For nearly 20 years, the former psychologist has been competing in bodybuilding competitions around the world, while putting a dent in ageist stereotypes.
“My aim is not to rival those younger than me,” the grandmother of three from Granville, Sydney, recently told The Daily Telegraph. “My aim is to show what’s possible and to motivate and encourage women of any age, to live the life they want to live and not be bound by traditional stereotypes and roles and the expectations of others.”
Lorriane, who began her bodybuilding career at 55 “amid doubters and scoffers,” according to her website, says she shocked American audiences when she first started competing internationally in 1999.
“I won two gold medals and the American audiences went wild to see a small woman over 50 competing. They simply had no idea that a female over 50 could be strong and in-shape and put on a bikini and compete on stage in public,” she tells the Telegraph. ‘It was on the flight home from the USA that it occurred to me to work to update the unflattering traditional stereotypical image of the older woman.”
Nearly 20 years later, Lorraine now has 23 titles to her name.
For her next challenge, she’ll compete in another natural body building competition, where she’ll likely be the oldest woman in her category, according to The Daily Telegraph.
When she’s preparing for a contest, Lorraine says her typical week involves training major muscle groups at the gym on Mondays, Wednesdays and Fridays. On Tuesdays, Thursdays and Saturdays, she runs nearly 5 miles, and does 30 full push-ups, 30 tricep push-ups, 30 blackleg raises and two minutes of ab work.
But Lorraine says she follows the same “nude food” diet year-round, regardless of whether she’s prepping for a contest.
“I eat what I call natural nude food which means food without condiments or sauces,” she explains. “My diet is mainly unprocessed food, mainly salads and a small piece of microwaved sweet potato.”
Lorraine adds that grilled chicken, grilled fish and eye fillet steak are the only meats she eats. But she does leave room for a little indulgence, eating one cookie and one square of 90 percent sugar-free chocolate a day.
“I also enjoy a glass of wine with my evening meal,” she added.
Lorraine told the Australian Broadcasting Company last year that bodybuilding gives her a strong sense of confidence.
“Rather than being 74 and feeling awful and embarrassed, I feel good. Head up, strong, I strut along the street,” Lorraine told the site at the time. “I’m probably the oldest female by far who is competing at the moment.”

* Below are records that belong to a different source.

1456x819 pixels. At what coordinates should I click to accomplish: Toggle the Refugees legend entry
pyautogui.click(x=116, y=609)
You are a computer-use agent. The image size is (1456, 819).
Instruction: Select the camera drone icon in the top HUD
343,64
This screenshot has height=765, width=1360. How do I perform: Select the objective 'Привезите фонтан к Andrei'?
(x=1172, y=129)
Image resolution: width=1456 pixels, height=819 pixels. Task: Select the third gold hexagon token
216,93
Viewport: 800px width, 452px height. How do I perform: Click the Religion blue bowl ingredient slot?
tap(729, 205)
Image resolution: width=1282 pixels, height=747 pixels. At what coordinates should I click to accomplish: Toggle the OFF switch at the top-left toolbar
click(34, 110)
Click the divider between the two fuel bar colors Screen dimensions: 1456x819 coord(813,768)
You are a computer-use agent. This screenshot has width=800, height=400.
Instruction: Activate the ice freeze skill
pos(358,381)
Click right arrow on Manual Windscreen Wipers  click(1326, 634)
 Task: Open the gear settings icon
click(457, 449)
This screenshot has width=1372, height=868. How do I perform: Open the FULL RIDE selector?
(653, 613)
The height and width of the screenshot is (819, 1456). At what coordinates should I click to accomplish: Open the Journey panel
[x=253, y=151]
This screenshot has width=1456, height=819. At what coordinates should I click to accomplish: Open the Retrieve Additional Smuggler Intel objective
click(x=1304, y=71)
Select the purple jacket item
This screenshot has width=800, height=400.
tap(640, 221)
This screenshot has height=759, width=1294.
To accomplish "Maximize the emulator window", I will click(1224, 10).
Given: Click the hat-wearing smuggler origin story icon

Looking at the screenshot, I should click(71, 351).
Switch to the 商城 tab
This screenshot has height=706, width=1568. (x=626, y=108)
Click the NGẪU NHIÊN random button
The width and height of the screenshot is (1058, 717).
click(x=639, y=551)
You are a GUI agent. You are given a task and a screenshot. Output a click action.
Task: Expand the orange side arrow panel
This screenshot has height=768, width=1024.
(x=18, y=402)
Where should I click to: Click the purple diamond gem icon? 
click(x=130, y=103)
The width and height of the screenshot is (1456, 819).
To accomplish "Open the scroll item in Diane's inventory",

The bodybuilder, who is also a motivational speaker, writes about her journey in a blog, telling about her “gym family,” self image and more.
“Many older people in particular find themselves no longer feeling useful, relevant or worthwhile and many focus on what they once were instead of focusing on becoming more of who they are,” she wrote in one blog post. “Age doesn’t have to determine anything.”
And, for Lorraine, it never will.
She tells the Telegraph she has no plans of slowing down.
“I’ll always be training for as long as I live because I know what would happen to my body if I stopped,” she says. “Many people even younger than me are getting around in walking frames and many lack both energy and strength and can no longer engage fully in life.”